Pour revenir à mon compagnon de ripaille, cet Allemand, il a un profil d’acteur, il est taillé à la serpe, on le verrait bien en chevalier teutonique. A la fin du repas il a sorti une petite boite, il a mis un peu de poudre de tabac sur la peau entre le pouce et l’index et hop, il a aspiré. Il m’en a d’ailleurs proposé. J’ai refusé noblement. Tout ça sans comprendre un mot de ce que dit l’autre, j’adore.
En fin d’après midi juste comme je rentrais à l’auberge, qui est-ce que je croise ? Anna Maria l’Islandaise, comme quoi mes histoires de 40 km un jour et puis 20 le lendemain ça ne sert strictement à rien, elle fait son petit bonhomme de chemin et à chaque fois elle me rattrape. Ce soir elle loge un peu plus loin et la nuit dernière elle était à Eunate. Tous ceux qui y sont allés m’ont dit que c’était formidable. Hier je ne suis pas passé loin, il fallait faire un détour de 2 à 3 km du côté d’Obanos mais je pensais être en retard pour l’arrivée au refuge à Puente la Reina. Caramba ! Encore raté.
Donc pour demain en fait je ne sais plus, je suis un peu paumé. Jusqu’à présent mon but était de gagner des jours mais je me demande si c’est une bonne idée, je passe à côté de plein de choses. Je vais essayer de me fier un peu plus aux circonstances, pas l’aventure mais presque. Parce qu’en fait je fonce, je me casse la gueule et puis je me retrouve avec les mêmes gens qui eux ont pris leur temps. Donc on va arrêter de se prendre la tête avec cette histoire de jours.
RE : recherche d’une église
Bonjour,
Il faudrait connaître la ville la plus proche puis rechercher dans Google images une photos qui ressemble à la votre après avoir poser une question du genre « église nom-de-cette-ville ».
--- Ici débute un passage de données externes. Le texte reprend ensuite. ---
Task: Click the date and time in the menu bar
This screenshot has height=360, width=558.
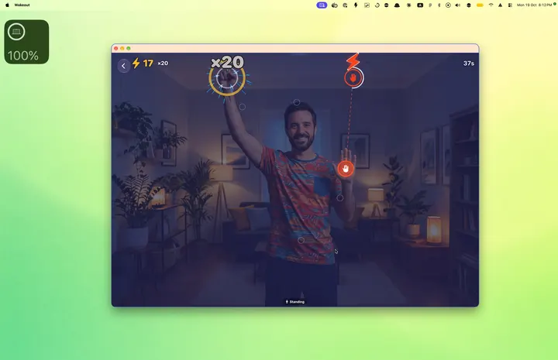Action: click(x=534, y=5)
Je passe moi-même un temps infini à essayer de retrouver le nom de monuments photographiés sur le parcours et dont j’ai oublié de noter les noms.
Bonne chance
recherche d’une église
monsieur, votre parcours est génial. Félicitations. je me permets de vous contacter car je suis à la recherche d’une église dont j’ai une photo et je ne me rappelle plus ou elle se trouve. Je l’ai visitée entre mon trajet d’Oviedo et Betanzos. Auriez-vous une idée comment faire pour faire passer le message. Je ne suis pas très débrouille en net.
Re: Estella
Bonjour Susie,
Merci encore pour ton accompagnement en lecture sur l’ancien parcours et en pensée sur le nouveau.
Re: Estella
Je te suis avec un peu de retard mais tjs avec le même émerveillement, le mot est choisi. Plaisir dela lecture et des photos, quelles joies tu me procures ! Je note que tu as des commentaires beaucoup plus longs depuis que tu es en Espagne, et que tu nous fais partager plus de photos encore, c’est très chouette.
Et pendant mon temps de lecture, tu arpentes de nouveaux chemins que je découvrirai l’an prochain, merci Pierre.